Bu ülkede son aylarda yaşananların tümü de şimdiye kadar hiç yaşanmamış gelişmelerdir…

Ama bir şekilde yaşanmaya başlamış ve belki de daha da ağır günler bizi beklemektedir!

Buna karşı demokratik yollardan hak aramak da, eylem yapıp, greve gitmek de gayet doğaldır…

Bazı kesimler şiddetin sokağa taşınmasını, insanların birbirine girmesini, Ankara karşıtı ciddi eylemler yapılmasını canı gönülden istemektedir!

Bu bile fikir ve düşünce özgürlüğü kapsamında söylenebilir ama biz de bu düşünceye saygı duymama hakkımızı kullanırız…

Her fikre her düşünceye destek verilecek diye de bir kural yok ya!

Bundan böyle bizim için gelecek çık da kolay görülmüyor…

Başımıza daha neler gelecek onu da bilmiyor hatta tahmin de edemiyoruz ama;

Bu ülkeyi de tehlikeli bir geleceğe sokmak için birbiriyle yarışanlara da insaf da dinin yarısı demekten başka bir şey gelmiyor aklımıza…

Sosyal medyada profiller değişiyor, diyor ki;

Özgürlük senden büyük, dokunma!

Saygı duymakla beraber, bu sloganı yaratıp paylaşanlara şöyle bir sözümüz de olacak…

Hiç kimsenin özgürlüğü sınırsız değildir!

Başkasının özgürlüğünün başladığı yerde sizin özgürlüğünüz sona erer…

Onun için özgürlük kavramanı kullanırken dar değil çok daha geniş boyutlardan bakmak gerek!

Sadece saygı duymakla yetiniyoruz…

Özgürlüklerin budanmasına da şiddetle karşı çıkarak!

MESAJ KUTUSU

Sayın Oğuz AKÇAY, bir takım konuşmalarınızda bazı kurumların da temsilcisi olduğunuz yönünde gerçek olmayan bilgiler verdiğiniz yönünde şikayetler gelmeye başladı. Devletin bir müdürü olarak yanlış bilgeler vermek başınızı ağrıtabilir uyarma ihtiyacı hissettik…

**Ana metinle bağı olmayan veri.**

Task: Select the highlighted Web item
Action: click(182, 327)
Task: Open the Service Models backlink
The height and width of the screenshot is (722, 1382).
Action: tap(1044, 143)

Sayın Mehmet HARMANCI, bir internet gazetesinin haber başlığını görüp bu konuda hiç de araştırmadan bunu paylaşmanız bir belediye başkanı olarak çok da etik olmadı. Ha keşke kurumlar arası iletişim ile doğru bilgi almayı tercih etseydiniz…

Sayın Süreyya GÜRSES, pek kıymetli eşinizin vefatını üzüntü ile öğrendik. Merhuma tanrıdan rahmet size ve tüm aileye sabırlar dileriz. Allah geride kalanlara sağlıklı uzun ömürler nasip etsin…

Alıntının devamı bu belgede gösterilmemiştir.